[DATA FOR REVIEW Boundary: Start]
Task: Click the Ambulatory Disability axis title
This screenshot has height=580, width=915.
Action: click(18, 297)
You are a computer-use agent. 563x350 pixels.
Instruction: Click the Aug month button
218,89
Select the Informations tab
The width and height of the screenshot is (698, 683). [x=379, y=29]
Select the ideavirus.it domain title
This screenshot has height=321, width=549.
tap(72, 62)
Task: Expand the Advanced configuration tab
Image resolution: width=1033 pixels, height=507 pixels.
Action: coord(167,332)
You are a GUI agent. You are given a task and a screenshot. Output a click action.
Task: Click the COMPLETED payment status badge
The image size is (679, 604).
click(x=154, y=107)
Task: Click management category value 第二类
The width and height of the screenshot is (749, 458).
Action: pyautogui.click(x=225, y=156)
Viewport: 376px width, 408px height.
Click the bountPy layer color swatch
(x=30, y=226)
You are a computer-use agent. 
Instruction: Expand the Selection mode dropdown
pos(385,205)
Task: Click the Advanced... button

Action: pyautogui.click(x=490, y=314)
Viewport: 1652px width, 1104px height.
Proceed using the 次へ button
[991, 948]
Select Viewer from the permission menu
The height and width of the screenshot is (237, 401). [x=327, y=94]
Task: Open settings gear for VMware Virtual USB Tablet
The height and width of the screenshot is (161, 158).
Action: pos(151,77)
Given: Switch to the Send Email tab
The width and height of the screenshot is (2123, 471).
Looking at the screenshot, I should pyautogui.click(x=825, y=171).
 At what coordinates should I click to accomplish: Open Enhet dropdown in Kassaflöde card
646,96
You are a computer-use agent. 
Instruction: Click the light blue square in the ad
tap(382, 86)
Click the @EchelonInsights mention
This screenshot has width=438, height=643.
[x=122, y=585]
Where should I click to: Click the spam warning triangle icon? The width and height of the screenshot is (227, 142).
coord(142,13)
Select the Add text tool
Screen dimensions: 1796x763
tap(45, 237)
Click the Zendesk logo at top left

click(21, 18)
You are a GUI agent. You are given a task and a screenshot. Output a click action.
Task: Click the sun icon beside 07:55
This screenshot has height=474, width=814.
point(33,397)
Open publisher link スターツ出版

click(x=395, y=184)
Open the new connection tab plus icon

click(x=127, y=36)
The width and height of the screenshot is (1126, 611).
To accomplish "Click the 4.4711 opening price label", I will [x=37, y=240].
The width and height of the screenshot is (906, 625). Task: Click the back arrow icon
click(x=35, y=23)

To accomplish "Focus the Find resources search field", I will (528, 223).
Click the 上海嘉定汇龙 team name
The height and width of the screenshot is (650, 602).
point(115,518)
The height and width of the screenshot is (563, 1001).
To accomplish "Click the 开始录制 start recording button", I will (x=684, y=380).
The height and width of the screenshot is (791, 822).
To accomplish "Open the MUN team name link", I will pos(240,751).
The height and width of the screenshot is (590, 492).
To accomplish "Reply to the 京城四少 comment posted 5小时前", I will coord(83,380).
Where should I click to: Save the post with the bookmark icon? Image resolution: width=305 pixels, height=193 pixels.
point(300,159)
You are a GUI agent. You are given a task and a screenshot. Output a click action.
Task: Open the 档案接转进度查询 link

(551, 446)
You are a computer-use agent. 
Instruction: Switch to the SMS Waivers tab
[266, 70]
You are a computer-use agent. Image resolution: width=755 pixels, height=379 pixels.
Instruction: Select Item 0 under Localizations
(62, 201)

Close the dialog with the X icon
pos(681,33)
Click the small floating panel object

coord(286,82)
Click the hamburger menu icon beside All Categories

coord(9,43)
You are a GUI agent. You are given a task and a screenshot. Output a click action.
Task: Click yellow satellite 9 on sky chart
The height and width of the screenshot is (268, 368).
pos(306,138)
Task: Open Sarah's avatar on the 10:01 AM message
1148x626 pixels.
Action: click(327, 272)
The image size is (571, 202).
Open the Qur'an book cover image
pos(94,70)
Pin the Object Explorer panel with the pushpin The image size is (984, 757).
[DATA FOR REVIEW Boundary: End]
Nothing in the records may be altered; restate them word for word.

#### ANSWER FOR THIS EXERCISE:
Task: Click the Ambulatory Disability axis title
This screenshot has height=580, width=915.
Action: click(18, 297)
You are a computer-use agent. 563x350 pixels.
Instruction: Click the Aug month button
218,89
Select the Informations tab
The width and height of the screenshot is (698, 683). [x=379, y=29]
Select the ideavirus.it domain title
This screenshot has height=321, width=549.
tap(72, 62)
Task: Expand the Advanced configuration tab
Image resolution: width=1033 pixels, height=507 pixels.
Action: coord(167,332)
You are a GUI agent. You are given a task and a screenshot. Output a click action.
Task: Click the COMPLETED payment status badge
The image size is (679, 604).
click(x=154, y=107)
Task: Click management category value 第二类
The width and height of the screenshot is (749, 458).
Action: pyautogui.click(x=225, y=156)
Viewport: 376px width, 408px height.
Click the bountPy layer color swatch
(x=30, y=226)
You are a computer-use agent. 
Instruction: Expand the Selection mode dropdown
pos(385,205)
Task: Click the Advanced... button

Action: pyautogui.click(x=490, y=314)
Viewport: 1652px width, 1104px height.
Proceed using the 次へ button
[991, 948]
Select Viewer from the permission menu
The height and width of the screenshot is (237, 401). [x=327, y=94]
Task: Open settings gear for VMware Virtual USB Tablet
The height and width of the screenshot is (161, 158).
Action: pos(151,77)
Given: Switch to the Send Email tab
The width and height of the screenshot is (2123, 471).
Looking at the screenshot, I should pyautogui.click(x=825, y=171).
 At what coordinates should I click to accomplish: Open Enhet dropdown in Kassaflöde card
646,96
You are a computer-use agent. 
Instruction: Click the light blue square in the ad
tap(382, 86)
Click the @EchelonInsights mention
This screenshot has width=438, height=643.
[x=122, y=585]
Where should I click to: Click the spam warning triangle icon? The width and height of the screenshot is (227, 142).
coord(142,13)
Select the Add text tool
Screen dimensions: 1796x763
tap(45, 237)
Click the Zendesk logo at top left

click(21, 18)
You are a GUI agent. You are given a task and a screenshot. Output a click action.
Task: Click the sun icon beside 07:55
This screenshot has height=474, width=814.
point(33,397)
Open publisher link スターツ出版

click(x=395, y=184)
Open the new connection tab plus icon

click(x=127, y=36)
The width and height of the screenshot is (1126, 611).
To accomplish "Click the 4.4711 opening price label", I will [x=37, y=240].
The width and height of the screenshot is (906, 625). Task: Click the back arrow icon
click(x=35, y=23)

To accomplish "Focus the Find resources search field", I will (528, 223).
Click the 上海嘉定汇龙 team name
The height and width of the screenshot is (650, 602).
point(115,518)
The height and width of the screenshot is (563, 1001).
To accomplish "Click the 开始录制 start recording button", I will (x=684, y=380).
The height and width of the screenshot is (791, 822).
To accomplish "Open the MUN team name link", I will pos(240,751).
The height and width of the screenshot is (590, 492).
To accomplish "Reply to the 京城四少 comment posted 5小时前", I will coord(83,380).
Where should I click to: Save the post with the bookmark icon? Image resolution: width=305 pixels, height=193 pixels.
point(300,159)
You are a GUI agent. You are given a task and a screenshot. Output a click action.
Task: Open the 档案接转进度查询 link

(551, 446)
You are a computer-use agent. 
Instruction: Switch to the SMS Waivers tab
[266, 70]
You are a computer-use agent. Image resolution: width=755 pixels, height=379 pixels.
Instruction: Select Item 0 under Localizations
(62, 201)

Close the dialog with the X icon
pos(681,33)
Click the small floating panel object

coord(286,82)
Click the hamburger menu icon beside All Categories

coord(9,43)
You are a GUI agent. You are given a task and a screenshot. Output a click action.
Task: Click yellow satellite 9 on sky chart
The height and width of the screenshot is (268, 368).
pos(306,138)
Task: Open Sarah's avatar on the 10:01 AM message
1148x626 pixels.
Action: click(327, 272)
The image size is (571, 202).
Open the Qur'an book cover image
pos(94,70)
Pin the Object Explorer panel with the pushpin The image size is (984, 757).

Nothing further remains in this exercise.